A recent update on the $134 billion US bond smuggling incident reports “One other important, but ignored story: Italian authorities say they have arrested two Japanese men who were smuggling $134-billion (U.S.) of undeclared U.S. bonds into Switzerland. Police said the two suspects were carrying a total of 259 bonds, including 10 with a value of $1-billion each and 249 with a value of $500-million. Since then, it is sketchy but it seems that the Kennedy bonds were fake. However, the only way to make a fake bond is to have a real one to look at. Where did they get a billion-dollar bond and why would they be carrying 259 bonds? Who were they taking it to? What does this mean to the US? It is considered the largest smuggling case in history, yet barely a word has been written about it. I find that strange.”
This article makes an excellent point: Assuming the bonds were fake, why isn’t this incident getting some press for being the crime story of the decade? Why has the story dropped so far off the radar that only a few news outlets in Asia and a few perceptive bloggers are taking note of it. To add to the strangeness, the suspects are apparently no longer in Italian custody. Was the Japanese government involved? Was it organized crime? Think about what they’re telling us: “Nothing to see here. Only the world’s biggest attempt at counterfeiting.”

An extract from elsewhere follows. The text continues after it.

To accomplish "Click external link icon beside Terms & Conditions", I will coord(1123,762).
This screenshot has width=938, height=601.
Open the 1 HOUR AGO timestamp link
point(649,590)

The very bizarre media handling of this story could be because the Japanese really were trying to unload their US bearer bonds because the world is losing confidence in the dollar. There is a large coordinated effort to cover this up (combined with the laziness of certain reporters and an unwillingness to think beyond what a US government spokesman tells them). If this were a counterfeiting incident, the details would be getting published as soon as they came out.
Another article reports “At least the Japanese press is still interested in [the] story of the two Japanese men caught with some $134.5 billion in (presumably fake) US bearer bonds. We can’t read Japanese, and Google Translate isn’t particularly helpful, but a reader informs us that the gist of this story is that a newspaper sent a reporter to Como, Italy and found that the men had been released, with their whereabouts unknown. Now, the easiest, most-benign explanation for this whole thing is that it’s just a counterfeiting scheme. Fine, but then why do you let them go… ”

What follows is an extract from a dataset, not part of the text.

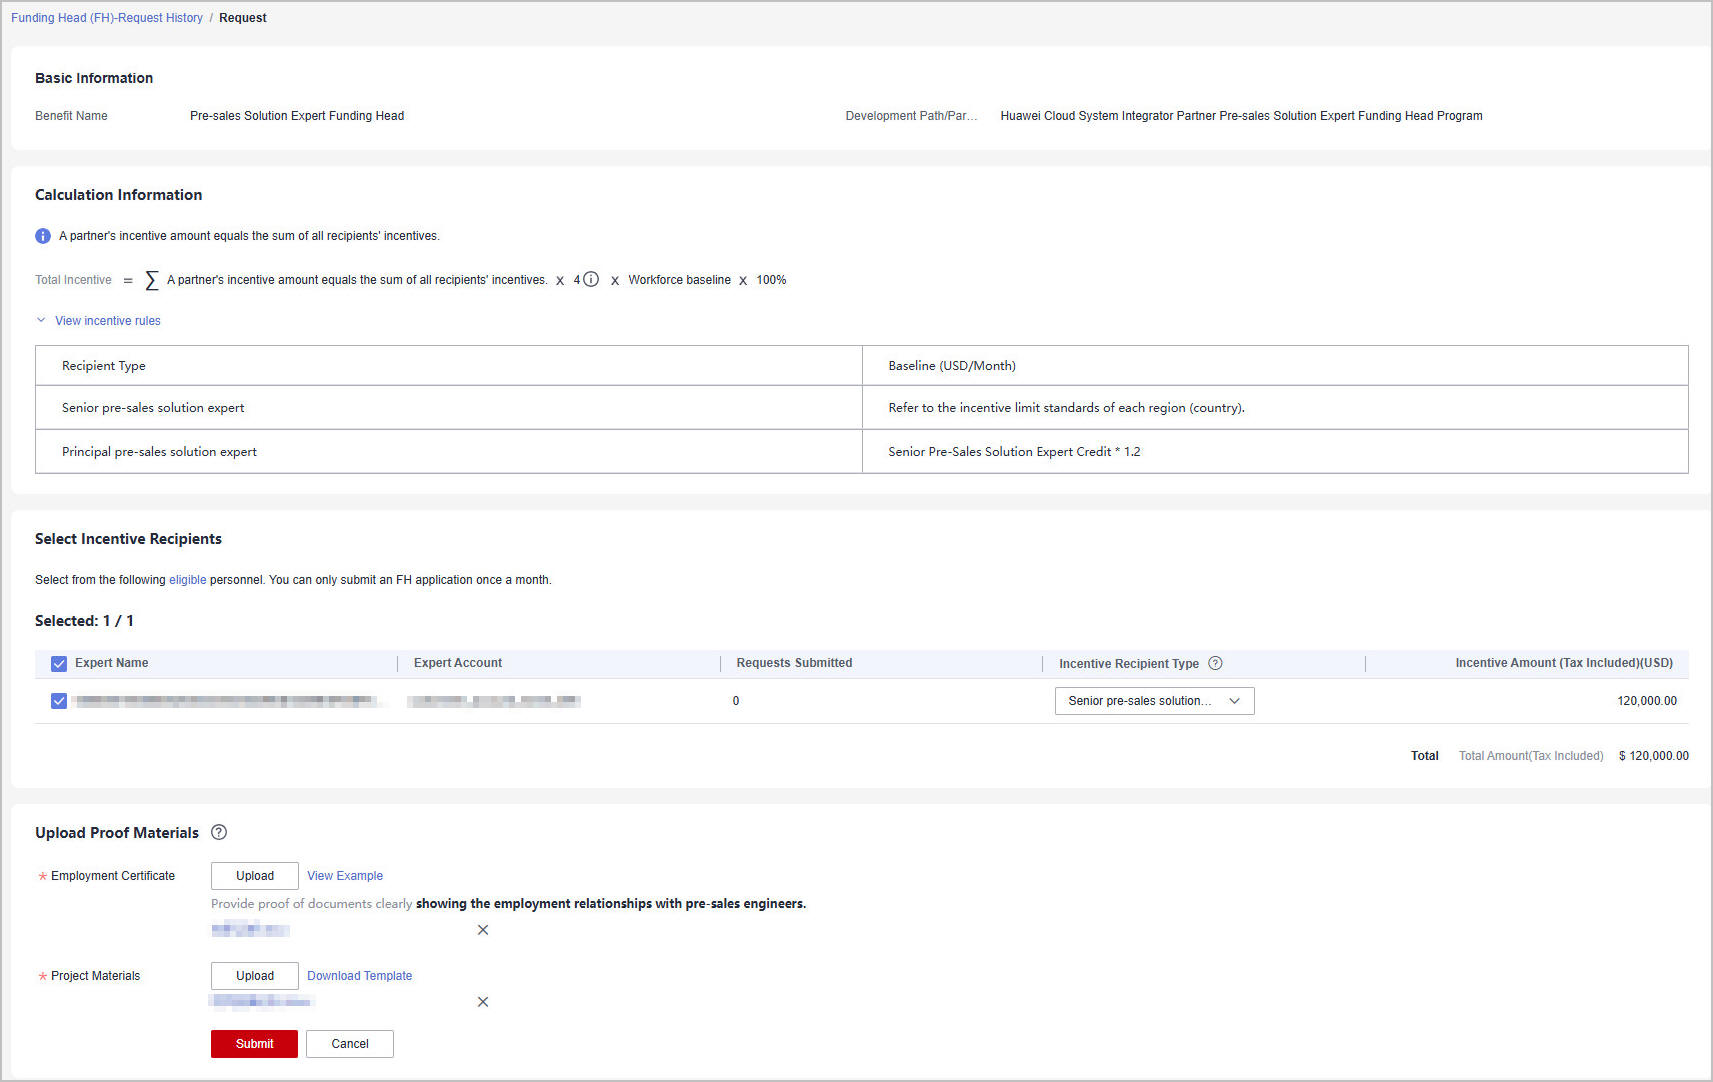This screenshot has height=1082, width=1713.
Task: Open the View Example link
Action: (345, 876)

How could they let the biggest counterfeiters of all time go? Is this a new “catch and release” policy for counterfeiters? We’ve all seen the gigantic amount of media attention that Bernie Madoff has gotten. But Madoff simply ran a Ponzi scheme involving a “paltry” 60 billion dollars. These smugglers had $134.5 billion in (allegedly fake) US bonds. Now which is the bigger crime story??
US authorities have claimed that only about $103 billion in bearer bonds are in circulation. US authorities also claimed that the bonds were “fake” –apparently before even looking at them. The bonds were still in Italian custody as of June 18th, and a US Treasury department spokesman called the bonds fake also on the 18th. Both of these denials are somewhat suspect because the US government has a HUGE interest in making this story go away.
One thing is certain: The official story from the mainstream media makes no sense whatsover. Could it be that the Obama-loving liberal media does not want a panic to start over the worth of the dollar? Could it be that the Japanese were trying to dump their US bearer bonds in exchange for euros? Enquiring minds want to know.